Extract to read:
▽

---

EU clearer on finance firms’ IT services

Lawyers at A&L Goodbody have welcomed clarification from the European Commission on which types of ICT (information, communication, and technology) services will be covered by new EU legislation on financial firms’ digital operations.  

The EU rules aim to increase the resilience of the European financial market and reduce the risk of cyber-attacks. 

They cover issues such as the reporting of IT-related incidents, information-sharing on cyber-threats, and contracts between financial firms and third-party ICT providers. 

The Digital Operational Resilience Act (DORA) came into force on 17 January, but there had been lingering uncertainty about the definition of ‘ICT services’. 

‘Wait-and-see' approach 

In a note on the firm’s website, the ALG lawyers say that the uncertainty led to “real practical challenges” for financial entities ahead of the DORA implementation date. 

“In practice, this meant that many financial entities felt forced to either adopt an inclusive approach to the definition or alternatively adopt a ‘wait-and-see’ approach,” they state.

△

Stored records
▽

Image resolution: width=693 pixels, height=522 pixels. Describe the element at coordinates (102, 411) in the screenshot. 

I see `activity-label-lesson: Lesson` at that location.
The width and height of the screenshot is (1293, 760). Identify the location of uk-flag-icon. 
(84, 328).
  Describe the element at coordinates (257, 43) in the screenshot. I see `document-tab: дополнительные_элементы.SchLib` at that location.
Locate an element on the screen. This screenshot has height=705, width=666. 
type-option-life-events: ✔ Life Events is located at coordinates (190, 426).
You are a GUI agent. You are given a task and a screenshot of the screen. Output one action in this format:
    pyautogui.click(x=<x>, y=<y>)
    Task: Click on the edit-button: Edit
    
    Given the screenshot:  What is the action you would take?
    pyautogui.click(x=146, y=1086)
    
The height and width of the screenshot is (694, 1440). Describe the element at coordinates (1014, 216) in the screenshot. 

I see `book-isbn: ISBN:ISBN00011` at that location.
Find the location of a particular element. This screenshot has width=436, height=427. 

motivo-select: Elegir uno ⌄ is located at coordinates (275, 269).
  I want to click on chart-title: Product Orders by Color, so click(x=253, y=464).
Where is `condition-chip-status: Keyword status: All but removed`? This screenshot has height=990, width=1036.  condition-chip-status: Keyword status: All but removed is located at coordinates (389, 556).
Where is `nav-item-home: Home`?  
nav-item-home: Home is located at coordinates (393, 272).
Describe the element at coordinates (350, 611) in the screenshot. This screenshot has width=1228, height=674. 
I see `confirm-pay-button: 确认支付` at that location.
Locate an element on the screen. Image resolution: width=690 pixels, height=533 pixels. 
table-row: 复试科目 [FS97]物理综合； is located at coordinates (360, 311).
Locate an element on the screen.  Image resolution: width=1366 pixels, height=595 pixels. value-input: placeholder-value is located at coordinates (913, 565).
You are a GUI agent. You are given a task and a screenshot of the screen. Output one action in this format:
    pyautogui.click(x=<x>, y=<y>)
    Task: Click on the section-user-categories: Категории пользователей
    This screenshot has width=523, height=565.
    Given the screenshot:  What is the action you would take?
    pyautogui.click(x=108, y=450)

△

Tasks for this exercise:
- 1) Rewrite the DORA news item, starting at "Lawyers at A&L" and ending at "third-party ICT providers.", and put "financial institutions" wherever "financial firms" appears.
- 2) Carry on the DORA news item from the point where it stops.
The records were taken from a separate source.

Expected responses:
- 1)
Lawyers at A&L Goodbody have welcomed clarification from the European Commission on which types of ICT (information, communication, and technology) services will be covered by new EU legislation on financial institutions’ digital operations.  

The EU rules aim to increase the resilience of the European financial market and reduce the risk of cyber-attacks. 

They cover issues such as the reporting of IT-related incidents, information-sharing on cyber-threats, and contracts between financial institutions and third-party ICT providers.

- 2)
ALG highlights the commission’s statement that the definition should be understood “in a broad manner, to the extent that such services encompass digital and data services provided through ICT systems on an ongoing basis”. 

The commission also sets out how financial firms should assess whether services provided by another financial firm are ‘financial’ and, as a result, not treated as an ‘ICT service’ under DORA. 

“The commission’s clarification is welcome in that it recognises the reality that financial services are largely delivered electronically and inevitably supported by ongoing ICT services, such as information-management platforms,” ALG says.